--- Records shown Enclosed Below ---

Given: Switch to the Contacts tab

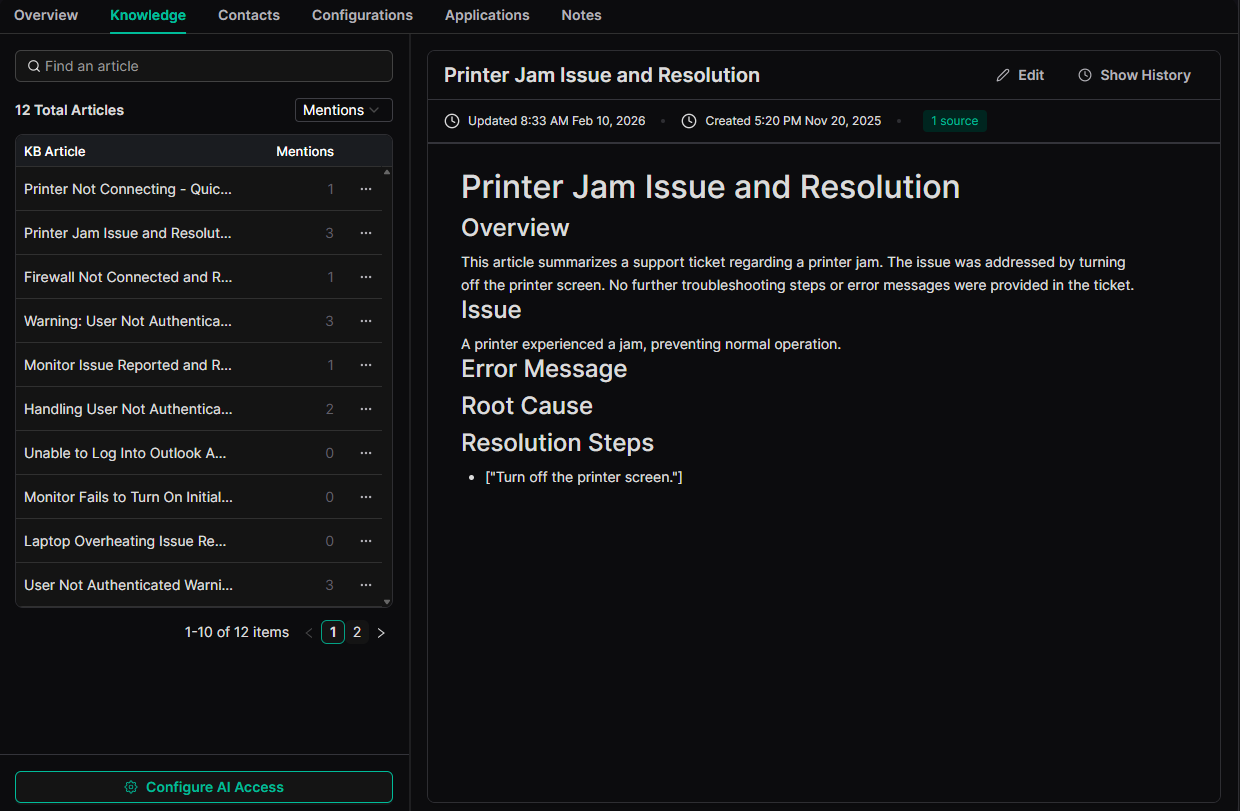Looking at the screenshot, I should coord(249,15).
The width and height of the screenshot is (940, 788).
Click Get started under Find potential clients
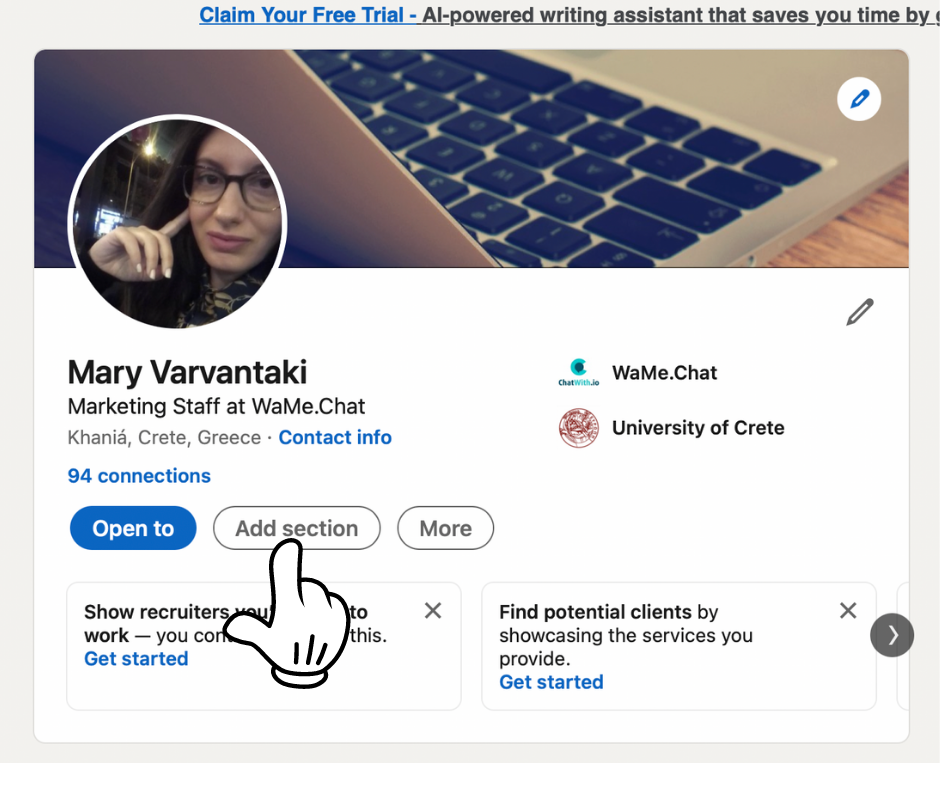(x=552, y=682)
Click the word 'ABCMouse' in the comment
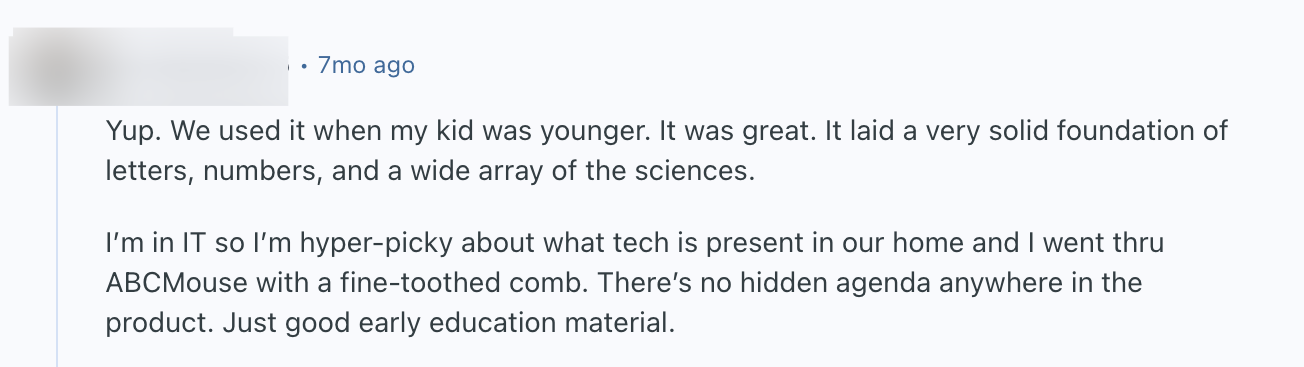 [x=176, y=281]
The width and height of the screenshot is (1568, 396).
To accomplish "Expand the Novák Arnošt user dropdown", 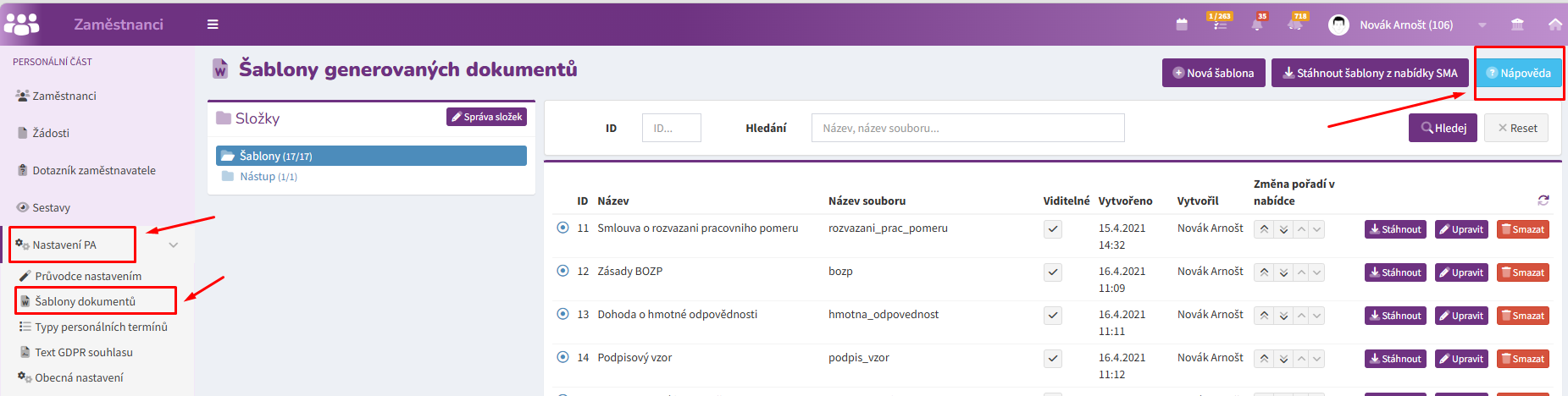I will (x=1482, y=25).
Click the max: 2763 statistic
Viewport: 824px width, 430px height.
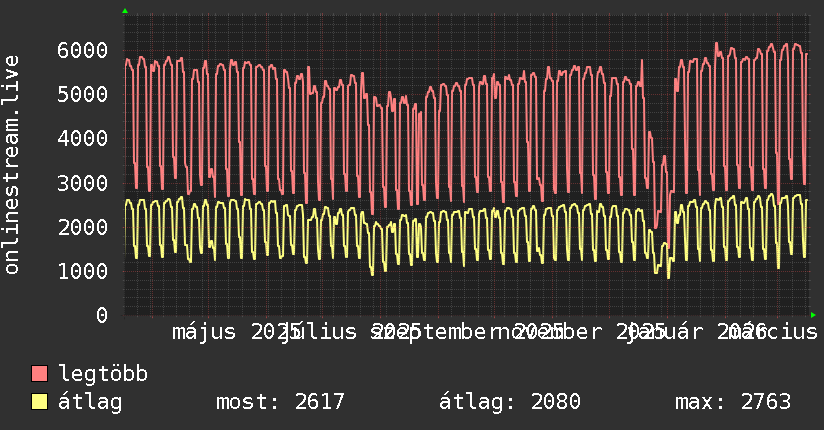(733, 402)
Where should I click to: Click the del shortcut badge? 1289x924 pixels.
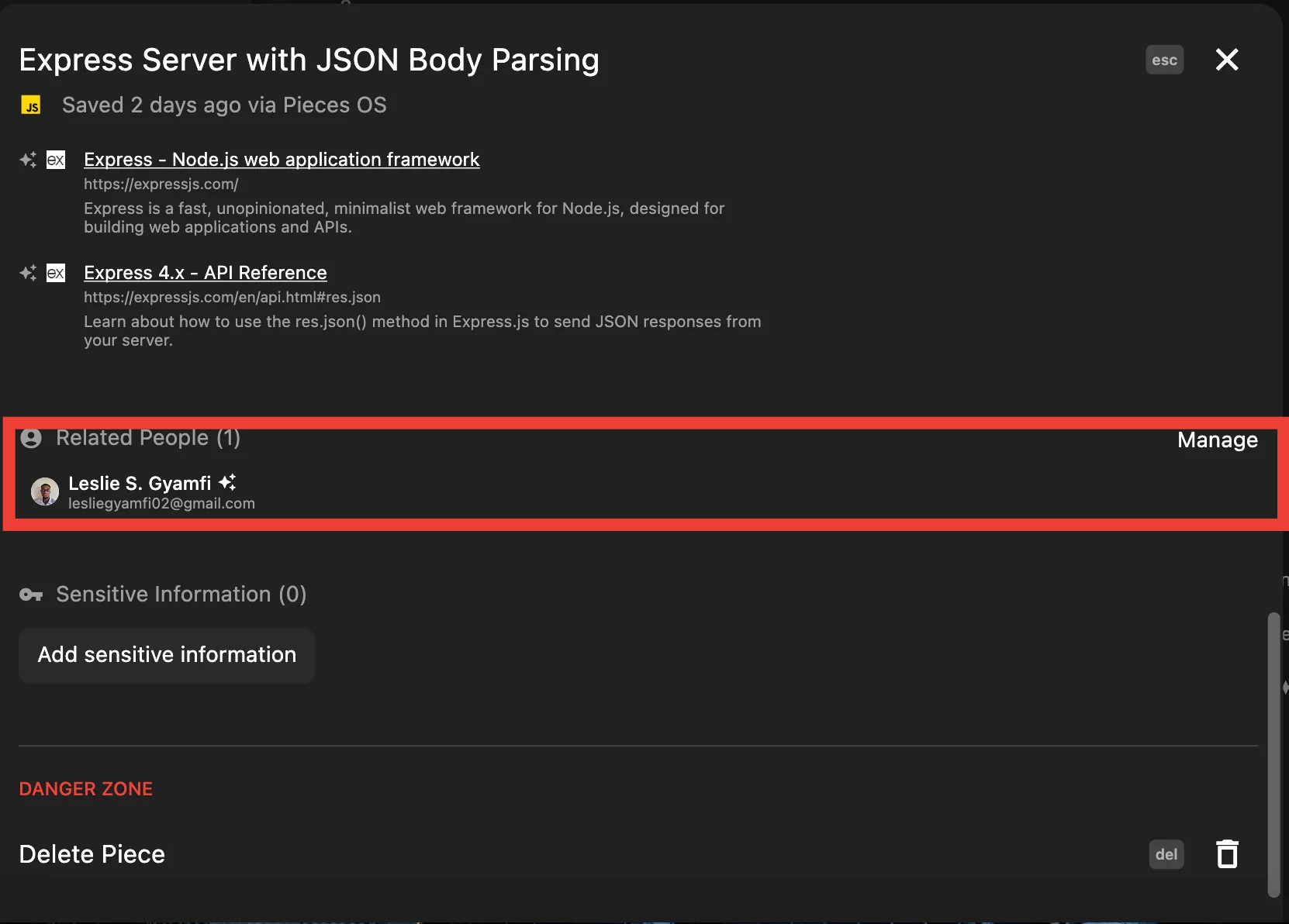[x=1166, y=854]
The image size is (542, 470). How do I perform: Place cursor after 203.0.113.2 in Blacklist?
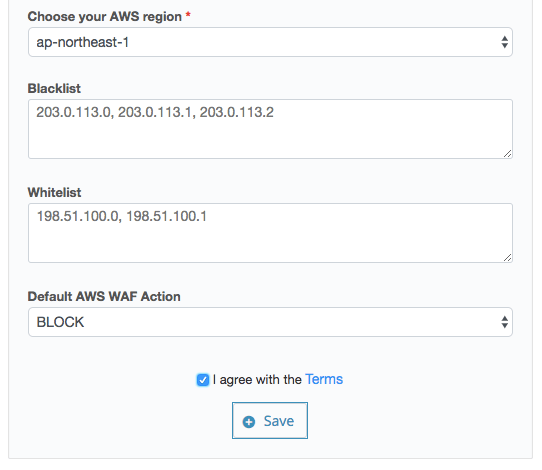point(274,112)
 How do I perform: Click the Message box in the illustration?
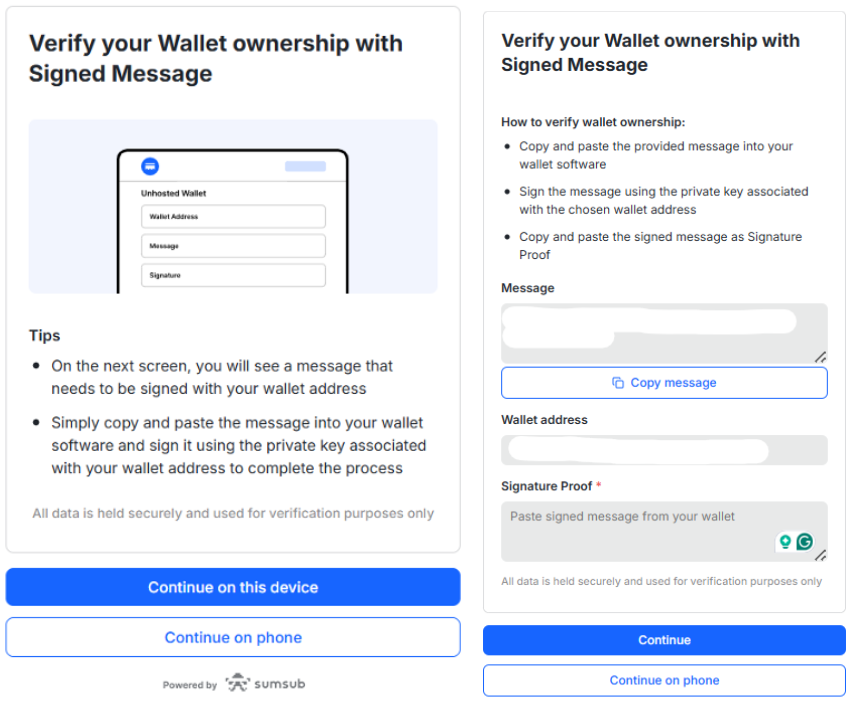click(233, 246)
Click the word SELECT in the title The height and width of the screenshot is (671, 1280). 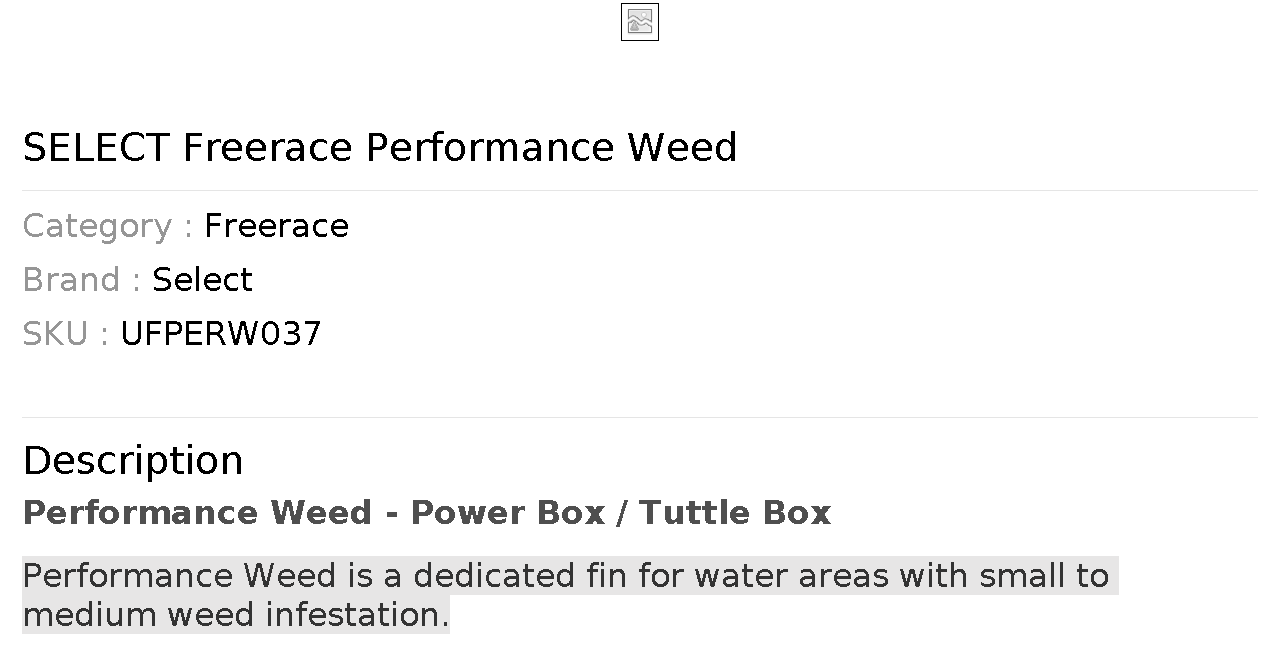pyautogui.click(x=96, y=147)
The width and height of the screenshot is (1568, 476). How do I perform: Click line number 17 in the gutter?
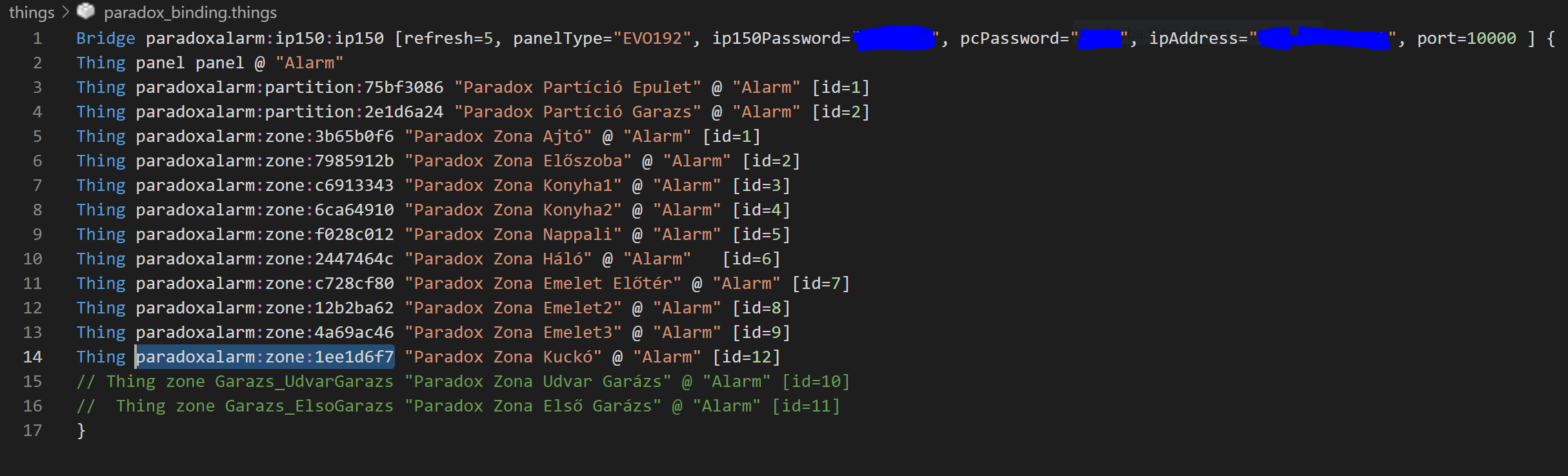[32, 431]
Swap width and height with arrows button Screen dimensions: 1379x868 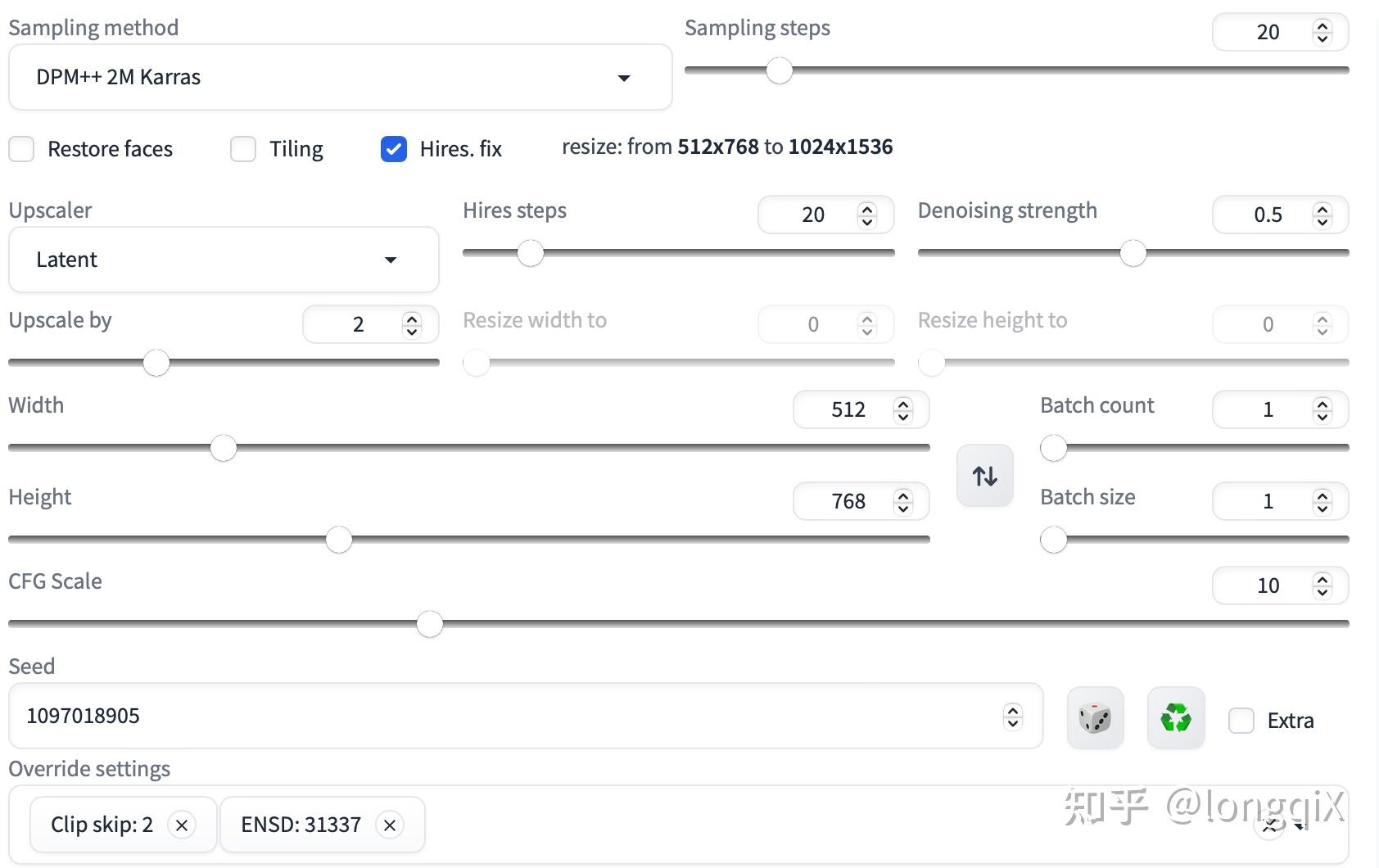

--- End of Enclosed Records shown ---

Task item:
An exact copy is needed of every line from the one holding "The width and height of the screenshot is (1568, 476)." to the end of the entries above, both ends kept and each picture dropped.

Exercise solution:
The width and height of the screenshot is (1568, 476). How do I perform: Click line number 17 in the gutter?
[32, 431]
Swap width and height with arrows button Screen dimensions: 1379x868 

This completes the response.